How Do They Know Which Way Is Up?

Marilyn Hayden and Megan Moore explore gravity signaling in plants.

Gravity. Actors Sandra Bullock and George Clooney provided a theatrical look at how humans might experience the lack of gravity in space. But what about plants?

Humans have touched the moon and sequenced the human genome. But answers to how plants respond to gravity are just now being unlocked—by students in the Wyatt Lab at Ohio University.

While the Gravity actors dealt with a nightmare scenario, undergraduate students are processing through what would have been a nightmare amount of data thanks to Bioinformatics classes and the Genomics Lab.

In the genes of mutant plants, they are identifying how plants signal which way is up.

But unlike the movie, plants from the Wyatt lab really are going into space—on a NASA flight.

Gravity or Sunlight?
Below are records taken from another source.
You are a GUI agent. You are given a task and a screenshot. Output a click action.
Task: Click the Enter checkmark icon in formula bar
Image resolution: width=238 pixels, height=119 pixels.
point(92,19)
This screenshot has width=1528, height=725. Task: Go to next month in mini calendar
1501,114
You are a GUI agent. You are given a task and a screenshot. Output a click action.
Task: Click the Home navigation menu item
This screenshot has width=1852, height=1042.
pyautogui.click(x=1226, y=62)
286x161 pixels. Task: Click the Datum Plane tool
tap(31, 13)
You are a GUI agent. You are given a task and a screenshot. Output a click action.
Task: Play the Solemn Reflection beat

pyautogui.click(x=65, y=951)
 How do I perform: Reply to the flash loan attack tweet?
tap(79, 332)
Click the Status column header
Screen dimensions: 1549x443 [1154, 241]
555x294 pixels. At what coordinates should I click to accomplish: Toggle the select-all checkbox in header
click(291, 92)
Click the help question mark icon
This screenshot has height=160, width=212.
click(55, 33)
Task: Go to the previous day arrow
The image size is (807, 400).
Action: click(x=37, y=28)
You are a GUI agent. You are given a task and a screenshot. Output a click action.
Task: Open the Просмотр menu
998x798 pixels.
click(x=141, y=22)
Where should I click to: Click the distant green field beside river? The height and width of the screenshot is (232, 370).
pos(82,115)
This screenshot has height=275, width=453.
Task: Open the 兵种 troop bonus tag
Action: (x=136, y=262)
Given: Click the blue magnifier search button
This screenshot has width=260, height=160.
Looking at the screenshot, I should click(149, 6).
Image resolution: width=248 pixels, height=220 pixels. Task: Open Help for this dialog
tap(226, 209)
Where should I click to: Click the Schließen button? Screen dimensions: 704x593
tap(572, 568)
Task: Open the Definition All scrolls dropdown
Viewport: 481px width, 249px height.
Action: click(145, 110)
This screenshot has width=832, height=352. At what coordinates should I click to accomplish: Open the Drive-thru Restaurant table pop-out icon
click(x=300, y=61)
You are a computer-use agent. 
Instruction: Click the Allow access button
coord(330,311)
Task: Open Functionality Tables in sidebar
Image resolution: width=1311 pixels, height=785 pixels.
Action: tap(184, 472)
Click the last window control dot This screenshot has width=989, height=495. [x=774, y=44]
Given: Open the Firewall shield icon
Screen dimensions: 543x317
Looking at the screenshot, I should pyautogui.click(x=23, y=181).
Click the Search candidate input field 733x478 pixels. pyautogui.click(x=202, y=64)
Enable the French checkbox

Which Way Is Up?

Undergraduate student Marilyn Hayden ’13 dispelled the myth right away with a group of visiting Logan High School students. Plants do not grow “up” because they are attracted to sunlight. They grow up because they are responding to gravity.

Hayden picked up a spindly plant growing in a little black plastic container and turned it on its side, explaining that their research begins in the refrigerator, with plants on their side perpendicular to the gravitational pull of the Earth.

The plants are too cold to respond, but they “remember” which way is up, and when they are taken out of the refrigerator and returned to upright, they bend. They “remember” being on their side in the fridge.

Up in Space, in the Dark

When the Wyatt Lab experiment makes its space flight, the seeds will germinate and grow in the dark. A control lab on Earth will mirror the space conditions—with gravity as the only variable.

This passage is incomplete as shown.